Fast Care Medical Clinic is a standalone urgent care provider in Oklahoma City handling acute injuries, infections, and minor illnesses without appointment requirements, serving patients who need faster resolution than a doctor's office appointment allows but do not require emergency room-level care.
Fast Care operates as a walk-in urgent care facility positioned between primary care and the emergency department. It treats conditions like sprains, lacerations, urinary tract infections, flu symptoms, minor fractures, and acute respiratory illness. The clinic does not handle severe trauma, chest pain, stroke symptoms, or conditions requiring imaging beyond basic X-ray. Most visits are resolved in under an hour. Fast Care accepts Medicare, Medicaid, and most commercial insurance plans; uninsured patients can expect out-of-pocket costs.
Fast Care provides wound closure, minor orthopedic care, EKG screening, rapid strep and flu testing, urinalysis, and basic lab work. X-ray capability covers extremities and chest. The clinic offers on-site dispensing of antibiotics and other common medications, reducing a second pharmacy stop.
Specific pricing depends on insurance. For uninsured patients, a basic visit typically ranges from $125 to $200, with minor procedures (laceration repair, joint aspiration) adding $75 to $150. Lab work and imaging are billed separately; a single X-ray runs $100 to $180. Confirm current rates directly, as fee structures shift seasonally and by procedure type.
Oklahoma City has several competitors. MedExpress locations (multiple sites across the metro) operate on similar walk-in models, with comparable wait times and service range. FastMed Urgent Care offers comparable hours and services. Urgent care inside retail pharmacies (CVS Minute Clinics, Walgreens) handle even lighter acuity—colds, flu shots, minor infections—but cannot do fracture reduction or laceration closure.
Choose Fast Care Medical Clinic if you need minor orthopedic reduction, wound closure beyond simple bandaging, or imaging. Choose a retail clinic if your concern is a sore throat or seasonal vaccination. Choose MedExpress or FastMed if you want multiple convenient locations (neither Fast Care nor retail clinics have deep local saturation). All three standalone urgent care options in Oklahoma City charge similar rates; the difference is proximity and wait time on the specific day you need care.

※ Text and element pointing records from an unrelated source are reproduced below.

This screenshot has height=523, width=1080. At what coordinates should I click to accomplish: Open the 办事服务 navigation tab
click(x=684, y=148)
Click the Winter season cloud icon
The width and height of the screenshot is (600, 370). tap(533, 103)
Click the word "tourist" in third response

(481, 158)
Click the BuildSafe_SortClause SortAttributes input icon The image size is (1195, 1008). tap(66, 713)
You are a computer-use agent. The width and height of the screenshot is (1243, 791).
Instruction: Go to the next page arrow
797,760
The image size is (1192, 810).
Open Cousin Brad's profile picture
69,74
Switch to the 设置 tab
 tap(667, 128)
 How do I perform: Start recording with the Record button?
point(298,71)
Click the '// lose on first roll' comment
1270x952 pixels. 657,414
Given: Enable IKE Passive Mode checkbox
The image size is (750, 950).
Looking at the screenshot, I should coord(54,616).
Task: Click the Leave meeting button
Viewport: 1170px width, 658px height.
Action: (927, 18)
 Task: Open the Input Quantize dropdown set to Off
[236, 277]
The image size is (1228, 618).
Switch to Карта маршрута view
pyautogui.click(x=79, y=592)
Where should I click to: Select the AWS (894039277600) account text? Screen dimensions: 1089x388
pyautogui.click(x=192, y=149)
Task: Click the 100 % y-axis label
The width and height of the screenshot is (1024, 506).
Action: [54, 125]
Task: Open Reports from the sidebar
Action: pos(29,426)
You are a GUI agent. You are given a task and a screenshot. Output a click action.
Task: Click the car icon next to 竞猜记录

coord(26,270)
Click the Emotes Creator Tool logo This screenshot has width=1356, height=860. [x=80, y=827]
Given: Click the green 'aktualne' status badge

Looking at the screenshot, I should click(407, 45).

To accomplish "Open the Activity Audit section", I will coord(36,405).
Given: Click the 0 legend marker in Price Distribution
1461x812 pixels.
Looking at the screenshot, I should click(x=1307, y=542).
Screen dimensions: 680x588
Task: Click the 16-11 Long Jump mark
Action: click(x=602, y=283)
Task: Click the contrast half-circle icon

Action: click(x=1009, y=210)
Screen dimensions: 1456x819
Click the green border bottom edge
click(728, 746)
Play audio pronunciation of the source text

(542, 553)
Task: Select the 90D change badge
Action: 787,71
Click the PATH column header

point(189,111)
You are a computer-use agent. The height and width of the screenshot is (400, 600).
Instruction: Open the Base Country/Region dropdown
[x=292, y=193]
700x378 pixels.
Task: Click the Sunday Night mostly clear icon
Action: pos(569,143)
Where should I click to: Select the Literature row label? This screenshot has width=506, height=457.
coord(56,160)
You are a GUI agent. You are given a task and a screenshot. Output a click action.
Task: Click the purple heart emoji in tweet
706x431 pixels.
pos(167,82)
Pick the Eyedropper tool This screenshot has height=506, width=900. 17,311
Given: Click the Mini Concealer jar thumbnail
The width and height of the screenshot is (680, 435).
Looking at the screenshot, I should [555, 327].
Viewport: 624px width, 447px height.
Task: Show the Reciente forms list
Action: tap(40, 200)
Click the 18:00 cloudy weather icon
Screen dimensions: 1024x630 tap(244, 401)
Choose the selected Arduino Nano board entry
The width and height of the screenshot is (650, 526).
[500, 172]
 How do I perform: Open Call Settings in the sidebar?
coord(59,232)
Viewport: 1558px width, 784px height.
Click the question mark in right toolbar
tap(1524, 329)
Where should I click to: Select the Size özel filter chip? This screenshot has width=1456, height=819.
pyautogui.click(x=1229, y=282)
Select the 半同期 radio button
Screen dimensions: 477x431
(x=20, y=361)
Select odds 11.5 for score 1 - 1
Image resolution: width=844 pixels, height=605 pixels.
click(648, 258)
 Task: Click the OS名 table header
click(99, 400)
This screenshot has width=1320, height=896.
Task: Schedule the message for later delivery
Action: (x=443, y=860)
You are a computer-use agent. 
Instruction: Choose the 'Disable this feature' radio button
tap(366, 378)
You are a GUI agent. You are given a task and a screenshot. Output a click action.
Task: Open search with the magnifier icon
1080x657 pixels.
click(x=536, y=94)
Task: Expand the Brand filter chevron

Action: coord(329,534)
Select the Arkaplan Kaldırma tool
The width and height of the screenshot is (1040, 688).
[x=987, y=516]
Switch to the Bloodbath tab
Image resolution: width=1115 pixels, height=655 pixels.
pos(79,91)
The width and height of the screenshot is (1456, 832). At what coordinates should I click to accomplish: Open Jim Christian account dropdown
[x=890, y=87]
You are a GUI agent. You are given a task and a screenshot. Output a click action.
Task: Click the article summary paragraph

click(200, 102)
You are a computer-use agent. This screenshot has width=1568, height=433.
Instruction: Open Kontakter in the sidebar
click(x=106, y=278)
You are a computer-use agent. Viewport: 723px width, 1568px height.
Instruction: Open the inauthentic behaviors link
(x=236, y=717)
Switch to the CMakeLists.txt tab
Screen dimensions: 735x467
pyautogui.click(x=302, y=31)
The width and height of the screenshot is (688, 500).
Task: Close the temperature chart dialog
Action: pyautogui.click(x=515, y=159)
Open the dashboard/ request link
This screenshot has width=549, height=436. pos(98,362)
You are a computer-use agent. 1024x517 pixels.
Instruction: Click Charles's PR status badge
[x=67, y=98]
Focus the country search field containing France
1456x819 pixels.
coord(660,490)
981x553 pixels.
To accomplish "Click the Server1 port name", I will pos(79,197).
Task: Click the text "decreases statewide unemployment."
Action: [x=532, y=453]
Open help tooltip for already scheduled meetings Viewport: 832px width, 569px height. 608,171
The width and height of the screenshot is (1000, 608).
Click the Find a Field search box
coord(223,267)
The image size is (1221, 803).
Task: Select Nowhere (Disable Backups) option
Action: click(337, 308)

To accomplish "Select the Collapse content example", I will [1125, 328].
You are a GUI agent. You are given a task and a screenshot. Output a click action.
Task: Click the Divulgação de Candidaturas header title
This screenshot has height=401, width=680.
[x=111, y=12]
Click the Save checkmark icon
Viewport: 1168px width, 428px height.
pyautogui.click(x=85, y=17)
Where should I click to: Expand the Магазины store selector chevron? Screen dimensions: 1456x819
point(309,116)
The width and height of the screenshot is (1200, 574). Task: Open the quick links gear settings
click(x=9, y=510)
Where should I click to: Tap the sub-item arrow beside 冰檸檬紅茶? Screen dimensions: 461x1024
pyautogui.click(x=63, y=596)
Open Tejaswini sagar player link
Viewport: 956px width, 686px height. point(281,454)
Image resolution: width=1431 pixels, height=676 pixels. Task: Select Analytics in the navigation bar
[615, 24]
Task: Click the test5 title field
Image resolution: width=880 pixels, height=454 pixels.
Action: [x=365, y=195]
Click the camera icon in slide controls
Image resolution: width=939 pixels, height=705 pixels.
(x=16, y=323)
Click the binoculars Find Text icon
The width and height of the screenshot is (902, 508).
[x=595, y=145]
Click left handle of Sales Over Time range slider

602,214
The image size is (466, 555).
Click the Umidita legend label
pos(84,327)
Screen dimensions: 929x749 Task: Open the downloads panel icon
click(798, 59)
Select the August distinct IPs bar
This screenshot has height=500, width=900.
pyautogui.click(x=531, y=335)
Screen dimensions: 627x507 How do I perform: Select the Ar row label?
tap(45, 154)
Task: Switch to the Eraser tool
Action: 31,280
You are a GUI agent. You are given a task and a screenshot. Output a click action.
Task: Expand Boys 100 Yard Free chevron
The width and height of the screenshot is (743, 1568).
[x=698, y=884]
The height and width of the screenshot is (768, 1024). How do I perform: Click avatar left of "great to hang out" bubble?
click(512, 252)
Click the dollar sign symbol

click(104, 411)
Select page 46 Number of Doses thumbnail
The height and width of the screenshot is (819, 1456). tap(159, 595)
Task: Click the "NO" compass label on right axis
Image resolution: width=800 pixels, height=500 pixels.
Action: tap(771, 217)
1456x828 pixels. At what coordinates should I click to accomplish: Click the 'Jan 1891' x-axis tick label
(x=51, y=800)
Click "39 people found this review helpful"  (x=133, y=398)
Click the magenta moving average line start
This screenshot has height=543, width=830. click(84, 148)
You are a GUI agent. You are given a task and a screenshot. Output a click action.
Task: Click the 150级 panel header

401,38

Fast Care suits employed adults needing care outside primary care hours, minor workplace injuries, parents of children with moderate acute illness, and people managing chronic conditions with new or worsening symptoms. It does not suit patients in severe pain, those with chest discomfort or shortness of breath, people requiring advanced imaging (CT, MRI), patients needing IV fluids or sustained observation, or anyone whose condition is genuinely life-threatening. For those cases, use the emergency department at a major hospital system such as OU Medical Center or Integris.
Arrive with insurance card and photo ID. Provide brief medical history on a standard intake form. Vitals (blood pressure, pulse, temperature) are taken immediately. A clinical provider (nurse practitioner or physician) conducts a focused exam. Lab or imaging orders are placed on-site if needed; results typically take 15 to 30 minutes. Treatment recommendations and any prescriptions are given before you leave. Fast Care does not schedule follow-up appointments; if your condition requires continued care, you are directed to call your primary care doctor or return to urgent care if symptoms worsen.
Most Fast Care locations in Oklahoma City operate 8 a.m. to 8 p.m. daily, seven days a week. Verify hours before arriving, as holiday schedules change. Parking is available at each clinic site; no valet service. The clinic accepts all major insurance; provide your card at check-in. Payment for any uninsured portion is collected after the visit.
Fast Care Medical Clinic fills a real gap for Oklahoma City residents who need faster care than a family doctor appointment but do not require hospital-level resources, making it the sensible choice for a twisted ankle on a Saturday or a fever that started at 5 p.m.